Nanothermal Characterization of Amorphous and Crystalline Phases in Chalcogenide Thin Films with Scanning Thermal Microscopy
J. L. Bosse, M. Timofeeva, P. D. Tovee, B. J. Robinson, B. D. Huey, O., V. Kolosov

TL;DR
This study uses scanning thermal microscopy to measure and compare the thermal properties of amorphous and crystalline phases in GeTe and Ge2Sb2Te5 chalcogenide thin films, crucial for phase change memory devices.
Contribution
It provides quantitative nanothermal characterization of phase change materials, estimating thermal conductivities and boundary conductances for both phases and two film thicknesses.
Findings
Thermal conductivities differ significantly between amorphous and crystalline phases.
Thermal boundary conductances are independently estimated for each phase.

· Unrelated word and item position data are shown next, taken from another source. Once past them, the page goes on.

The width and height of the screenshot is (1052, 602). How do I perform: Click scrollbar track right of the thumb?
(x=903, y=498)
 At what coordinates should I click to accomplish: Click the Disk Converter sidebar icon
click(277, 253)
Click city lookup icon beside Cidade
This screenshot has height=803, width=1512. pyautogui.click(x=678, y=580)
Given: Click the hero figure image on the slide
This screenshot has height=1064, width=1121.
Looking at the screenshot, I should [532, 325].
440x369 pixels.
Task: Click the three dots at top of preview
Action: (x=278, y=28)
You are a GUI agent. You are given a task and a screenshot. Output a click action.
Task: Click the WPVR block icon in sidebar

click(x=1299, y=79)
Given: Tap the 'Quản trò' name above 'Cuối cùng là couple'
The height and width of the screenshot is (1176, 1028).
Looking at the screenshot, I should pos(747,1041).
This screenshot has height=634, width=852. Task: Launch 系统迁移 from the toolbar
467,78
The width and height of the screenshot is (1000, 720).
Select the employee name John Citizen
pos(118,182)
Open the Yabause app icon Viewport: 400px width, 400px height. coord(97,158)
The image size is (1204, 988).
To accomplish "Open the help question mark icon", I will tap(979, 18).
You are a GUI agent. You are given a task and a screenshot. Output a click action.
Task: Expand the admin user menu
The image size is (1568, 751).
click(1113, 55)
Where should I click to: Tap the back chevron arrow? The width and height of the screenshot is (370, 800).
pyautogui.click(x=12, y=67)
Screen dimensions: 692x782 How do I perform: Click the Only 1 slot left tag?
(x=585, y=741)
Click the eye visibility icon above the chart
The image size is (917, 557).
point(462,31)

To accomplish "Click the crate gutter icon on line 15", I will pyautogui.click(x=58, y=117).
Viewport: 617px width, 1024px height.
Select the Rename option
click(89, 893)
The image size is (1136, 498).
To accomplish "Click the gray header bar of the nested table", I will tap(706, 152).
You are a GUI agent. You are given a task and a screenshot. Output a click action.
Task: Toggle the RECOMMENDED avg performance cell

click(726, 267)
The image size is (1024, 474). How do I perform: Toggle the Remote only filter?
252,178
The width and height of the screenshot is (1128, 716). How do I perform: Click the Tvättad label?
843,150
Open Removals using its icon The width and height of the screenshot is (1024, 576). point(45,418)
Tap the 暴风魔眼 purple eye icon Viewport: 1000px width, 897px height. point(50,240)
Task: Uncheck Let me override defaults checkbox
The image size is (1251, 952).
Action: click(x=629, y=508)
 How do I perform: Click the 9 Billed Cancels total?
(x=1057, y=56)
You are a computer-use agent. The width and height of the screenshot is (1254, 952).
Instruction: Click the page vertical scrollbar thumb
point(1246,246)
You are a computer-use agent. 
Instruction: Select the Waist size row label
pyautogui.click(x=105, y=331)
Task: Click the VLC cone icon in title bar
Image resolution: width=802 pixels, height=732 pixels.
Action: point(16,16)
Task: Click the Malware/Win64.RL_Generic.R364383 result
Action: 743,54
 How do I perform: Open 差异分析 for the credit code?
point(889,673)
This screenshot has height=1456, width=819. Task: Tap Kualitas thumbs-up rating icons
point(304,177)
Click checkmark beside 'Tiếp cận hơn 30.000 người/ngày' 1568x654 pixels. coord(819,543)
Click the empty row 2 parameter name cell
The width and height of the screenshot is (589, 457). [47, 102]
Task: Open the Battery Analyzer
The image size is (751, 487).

Results inform the thermal management in phase change memory devices.
Abstract
The thermal properties of amorphous and crystalline phases in chalcogenide phase change materials (PCM) play a key role in device performance for non-volatile random-access memory. Here, we report the nanothermal morphology of amorphous and crystalline phases in laser pulsed GeTe and Ge2Sb2Te5 thin films by scanning thermal microscopy (SThM). By performing SThM measurements and applying quantitative physical models to two film thicknesses, the PCM thermal conductivities and thermal boundary conductances between the PCM and SThM probe are independently estimated for the amorphous and crystalline phase of each stoichiometry.